Tamam, belki bu biraz dramatikti, ama asıl noktayı anladınız.

Merkez bankası yetkililerinin hepsi aynı ağırlığıkta değildir.

Merkez bankası açıklamaları piyasa tepkisini tetiklemenin bir yoludur. Bu yüzden bir açıklamaları takiben oluşabilecek hızlı hareketlere dikkat edin.

Konuşmalar, değişikliklerden (artış, azalış veya bekletmelerden) mevcut faiz oranlarına, ekonomik büyüme ölçümleri ve görünüm ile ilgili tartışmalara, mevcut ve gelecekteki değişimleri özetleyen para politikası duyurularına kadar her şeyi içerebilir.

Ancak canlı yayına yetişemezseniz umutsuzluğa kapılmayın. Konuşma veya duyuru kamuya açıklandıktan sonra fısıltı gazetesiyle birlikte ilgili haber hızlıca her yere yayılır.

Piyasa analistleri ve yatırımcılar haberleri alıp duyuruların genel tonunu ve dilini incelemeye çalışarak, faiz oranı değişiklikleri veya ekonomik büyüme bilgileri cımbızlamaya çalışır. Yatırımcılar, ekonomik rapor veya gösterge açıklamarına, eğer beklentilerine uyuşmazsa genel piyasaya nazaran çok daha sert reaksiyon gösterecektir.

Günümüzde merkez bankalarının artan şeffaflığı nedeniyle para politikasının zaman içinde nasıl gelişeceğini öngörmek daha da kolaylaşıyor. Yine de her zaman merkez bankalarının bakış açılarını beklenenden daha büyük veya daha küçük bir büyüklükte değiştirmeleri olasılığı vardır.

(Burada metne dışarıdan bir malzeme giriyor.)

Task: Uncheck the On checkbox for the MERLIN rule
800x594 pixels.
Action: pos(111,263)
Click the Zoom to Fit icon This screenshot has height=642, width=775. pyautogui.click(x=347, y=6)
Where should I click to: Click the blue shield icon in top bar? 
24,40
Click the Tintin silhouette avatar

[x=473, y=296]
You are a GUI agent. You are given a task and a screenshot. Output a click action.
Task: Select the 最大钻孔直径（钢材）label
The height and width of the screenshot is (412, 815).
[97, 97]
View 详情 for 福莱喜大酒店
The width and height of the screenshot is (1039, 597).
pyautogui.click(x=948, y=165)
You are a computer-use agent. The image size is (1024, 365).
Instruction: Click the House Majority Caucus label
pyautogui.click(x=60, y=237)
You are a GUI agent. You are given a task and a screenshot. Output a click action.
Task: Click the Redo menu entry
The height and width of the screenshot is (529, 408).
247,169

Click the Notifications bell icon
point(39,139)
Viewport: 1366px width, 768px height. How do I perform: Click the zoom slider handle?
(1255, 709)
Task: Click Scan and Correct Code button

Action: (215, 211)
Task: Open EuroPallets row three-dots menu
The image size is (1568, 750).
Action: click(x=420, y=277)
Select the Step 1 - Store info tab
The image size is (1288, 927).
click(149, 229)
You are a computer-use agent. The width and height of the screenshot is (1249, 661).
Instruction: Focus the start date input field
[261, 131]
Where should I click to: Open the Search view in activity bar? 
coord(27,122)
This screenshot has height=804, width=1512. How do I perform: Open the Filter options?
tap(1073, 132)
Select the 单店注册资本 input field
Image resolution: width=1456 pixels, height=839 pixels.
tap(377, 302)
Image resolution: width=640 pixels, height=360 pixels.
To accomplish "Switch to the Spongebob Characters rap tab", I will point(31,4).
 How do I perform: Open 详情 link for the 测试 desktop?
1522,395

Böyle zamanlarda volatilitenin yüksek olması beklenir. Mevcut olan veya yeni alacağınız pozisyonunuza dikkat etmeniz gerekir.

Şahin ve Güvercin Merkez Bankaları

Merkez bankaları para politikarlarına bağlı olarak şahin ya da güvercin olarak adlandırılır.

Merkez bankaları, ekonomik büyüme ve istihdamın zararına bile olsa, enflasyonla mücadele için faiz oranlarını yükseltiyorsa  “şahin” olarak adlandırılır.

“Daraltma” ve “ateşi yükseltme” gibi tabirleri Bloomberg’te çok duyacaksınız.

Örneğin, “Merkez Bankası yüksek enflasyon tehdidinin varlığını ileri sürüyor .”

Merkez Bankası, yüksek enflasyonu azaltmak için faiz oranlarının artırılmasına karar verdiyse “şahin” olarak tanımlanabilir.

Diğer taraftan, Güvercin merkez bankaları genellikle faiz oranlarını düşürmek için ekonomik büyüme ve istihdamı desteklemektedir.

Ayrıca, belirli bir ekonomik olay ya da faaliyet hakkında, agresif olmayan bir tutum ya da bakış açısına sahip olma eğilimindedirler.

 

Bu sefer de “rahatlatma” ve “soğutma” gibi kelimeler duyacaksınız.

Ve kazanaaaaaan!!! Berabere….

Ona benzer birşey işte…

Ayımız boğamız bitti, şimdi de güvercin,şahin,serçe,kelaynak çıktı dediğinizi duyar gibiyim. Bence de saçmalık ama bilmek zorundasınız ne yazık ki.

Son olarak piyasa, gerçek rengi aşırı piyasa koşullarında gösterir.